Thomas Erickson, a commissioner of the US Commodity Futures Trading Commission (CFTC), yesterday said he fully supports increased oversight of energy derivatives trading, in the wake of Enron’s collapse. Erickson, testifying before the US Senate Committee on Agriculture, Nutrition and Forestry, said the proposal by Senator Dianne Feinstein, to tighten over-the-counter energy trading regulation, is pragmatic, as it “recognises the benefits of market innovation by preserving the long-sought legal certainty for swaps".

Testifying to the same Committee, however, CTFC chairman James Newsome said: “From the beginning of the discussions on these energy issues, my position has been that we need to find the ‘facts’ first, before proposing or supporting a ‘solution'. My position has not changed.”

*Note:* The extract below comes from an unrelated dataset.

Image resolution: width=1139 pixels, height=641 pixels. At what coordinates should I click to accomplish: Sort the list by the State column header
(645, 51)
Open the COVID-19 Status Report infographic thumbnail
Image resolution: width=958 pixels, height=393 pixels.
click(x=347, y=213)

But Erickson appears to have made up his mind, even if CFTC investigations are still undergoing. “US energy markets are suffering a crisis in confidence... In this environment, liquidity dries up and the market efficiencies created by all derivatives are put at risk," said Erickson. "I believe this crisis in confidence is shaking the very foundation of our energy markets. Modest legislation is a good first step toward restoring this lost confidence and returning energy markets to a path of growth and efficiency.”

Feinstein’s bill proposes that all derivatives transactions should be subject to the CFTC’s fraud and manipulation authorities - something with which Erickson agrees. “It would not require the registration of swap counterparties, but would require that they maintain books and records of transactions – something that should be routine practice in the industry.”

Taking the example of EnronOnline, Erickson noted that if it were to have been operated by a bank, its risk exposure would have been reported to the banking regulators. “Moreover, those regulators would have the authority to impose capital requirements on the market," said Erickson. "The government, I believe, must be consistent in its expectations." He added: "Senator Feinstein’s bill embraces competitive markets in the context of consistent government standards. Enron and companies like Enron should have every right to establish markets and compete with banks, broker-dealers, and exchanges for market share. But if the right policy answer is that markets should be overseen, then all markets should be accountable to a federal financial regulator.”